As much as every business with a digital presence may feel like a constant target for distributed denial of service attacks, there are some industries that can legitimately label these attacks inevitabilities. Online gambling sites have found themselves saddled with this unfortunate distinction for years, routinely landing near the top of the most targeted industries. The house always wins? Not so much.
The influx of attacks, as well as the resultant downtime, has gotten so bad for some poker sites that they’ve had to come up with an innovative way of dealing with this issue. No, it isn’t better DDoS mitigation. (Although…) It’s compensation, and it’s something we’re probably going to be seeing a whole lot more of.
Distributed denial of essential and beloved services
DDoS attacks are designed to keep people from being able to use websites and online services, thus it makes too-perfect sense that the industries most often targeted tend to be ones that offer services that people either really need, or really like. According to distributed denial of service protection providers Imperva, the top five most targeted industries in the fourth quarter of 2017 were, in order, internet service providers, online gambling, IT and software services, online gaming, and cryptocurrency.
In order to succeed in all of the above-mentioned industries, DDoS attacks don’t even have to cause full-on downtime, they just have to slow performance enough that users become frustrated and give up on what they’re trying to accomplish. It’s hard to win a hand of poker online when you can’t get your bet placed in time. Combined with the single point of failure that is the centralized always-available platform providing the online backbone for most of the sites in those industries, these industries are simply too good a DDoS opportunity for cybercriminals to pass up. As a result, businesses in these industries can either invest in the best-distributed denial of service mitigation, or they can try something else.
Trying something else
It’s been a bad run for some of the big names in online poker, with PokerStars, PartyPoker and Americas Cardroom all suffering from recent spates of attacks. The PokerStars attacks were especially enraging to users, as many had big chip stacks in tournaments at times when the site went down. Though no one lost any money because of the attacks, the play was unable to resume and users who felt they were in a position to win money never got the opportunity and were left feeling cheated.
In addition to apologizing and refunding all-tournament buy-ins, PokerStars went the extra step and offered five days of free $100,000 freerolls to affected players with the chance to win a ticket into the World Championship of Online Poker – a ticket that would otherwise cost $5,200. This follows online gaming company Ubisoft awarding For Honor players a host of in-game freebies after a few days’ worths of DDoS attacks caused major frustration.
Offering compensation is assuredly going to catch on amongst businesses that can easily hand out free plays or other perks. Should it, though?
Keeping compensation from becoming the new normal
It’s commendable that companies are providing compensation to users affected by the DDoS downtime. Considering the biggest DDoS damages are associated with loss of user trust and loyalty, it’s also smart. What would be even better than compensation becoming yet another DDoS-related cost, however, would be to keep these attacks from causing even one second of downtime.
According to an article on www.paybyphonecasino.uk, for an industry like online gambling or any of the other top five targeted industries, this isn’t a simple thing.
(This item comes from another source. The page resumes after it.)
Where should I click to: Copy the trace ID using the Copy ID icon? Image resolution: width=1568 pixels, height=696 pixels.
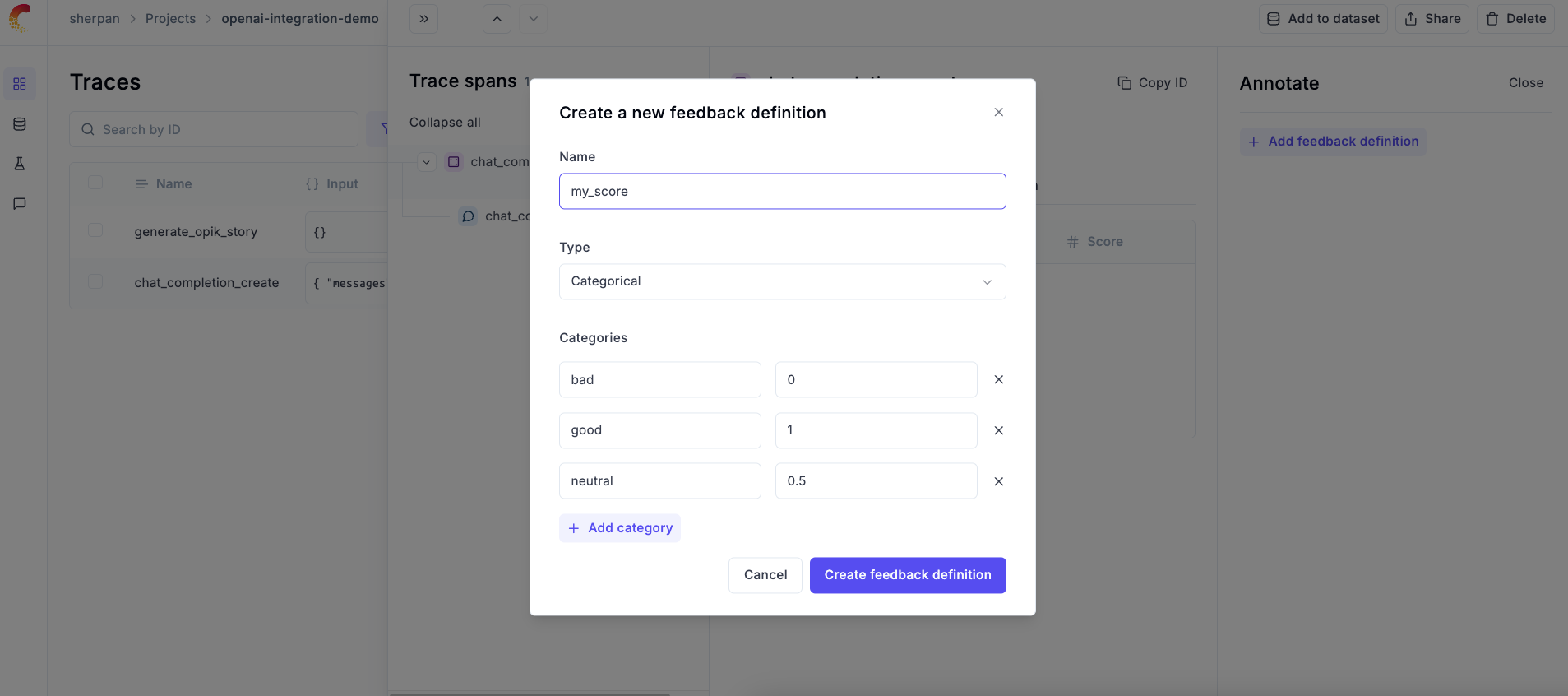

For these constant bullseyes, protecting against DDoS attacks requires cloud-based protection with leading processing power and a robust network of scrubbing servers that can handle huge amounts of legitimate and attack traffic all at once, as well as granular traffic analysis capabilities for quickly filtering malicious traffic and deep packet inspection for rooting out even the cleverest attacks. All of this with always-on deployment and the ability to exchange information – including scrubbing directives – in real time with a time to mitigation of under 10 seconds.